Obviously, FCCC negotiators have not the faintest idea what they are talking about when they refer to forests. Meanwhile, the voices of the people present that know about forests, the Indigenous Peoples who depend upon these ecosystems, have been massively ignored. But then, countries like Canada, Australia and the US are not really interested in the Peoples who live in their forests, as there are no reliable methodologies to measure their carbon content. Yet. And they are a troublesome stand-in-the-way for their “ongoing forestry practice” of harvesting and “regeneration”. After all, neat “plantations established for forestry purposes” are so much easier to manage in the Kyoto context than those complicated real forests full of nasty Peoples making land claims and talking about incomprehensible concepts like philosophy of life and fundamental rights. Human rights violations, the destruction of biodiversity, the loss of cultural and spiritual values, land concentration, unemployment and the depletion of soils and water cycles: surely the US has already come up with a”science-based solution” to these problems too? Besides, the social and environmental problems linked to the promotion of large-scale monoculture tree plantations cannot even be measured in carbon units. So why would FCCC-Parties bother about these s(t)inky consequences?
Moreover, land claims and other demands of Indigenous Peoples and local communities related to sinks would seriously harm the overall strategy of this meeting: to make sinks attractive for Private Investment. And we all agree that we have to seduce Private Investment flows to sinks…

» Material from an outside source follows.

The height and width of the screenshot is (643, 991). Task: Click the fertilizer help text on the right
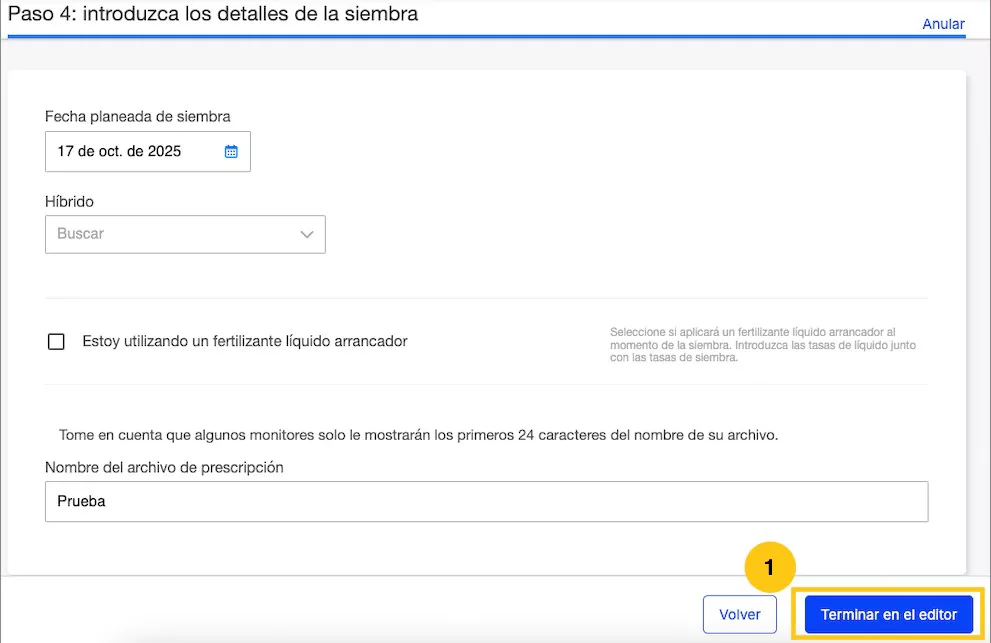pos(762,345)
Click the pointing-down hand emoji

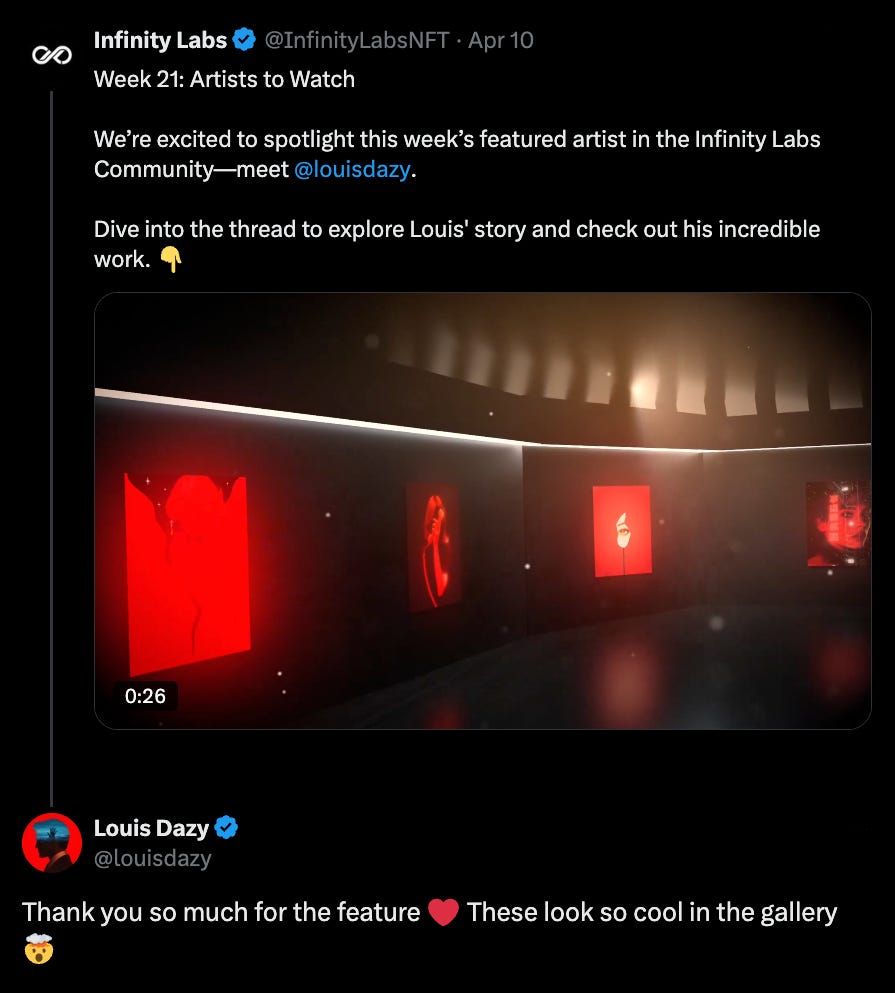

Now that official development aid budgets are s(hr)inking to historically low levels, it’s hardly surprising the GRILA-group has decided that they might as well make some money out of this S(t)inky mess. They are being screwed anyway. ProsTreetution at the diplomatic level, is that where the Kyoto Protocol has arrived? Talking about indecent behavior: how must FAO feel now that it sees its already embarrassing definition of forests being violated. How low can we go in finding common denominators? 25 cm?

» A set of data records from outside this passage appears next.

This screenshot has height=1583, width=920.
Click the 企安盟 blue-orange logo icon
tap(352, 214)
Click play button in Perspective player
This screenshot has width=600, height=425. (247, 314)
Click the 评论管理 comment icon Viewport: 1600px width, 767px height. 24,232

So can the Treetanic sink any deeper? We all look forward to the “Great Seduce the World with S(t)inky Cash” tour of the US in the coming weeks. “I had a forest in Africa” isn’t that what every colonialist dreams of? But beware. Remember what happened to Karen Blixen’s coffee farm: It went up in flames. And the US is still trying to stop forest fires in its own country.
But then, the real Titanic was also thought to be unSinkable.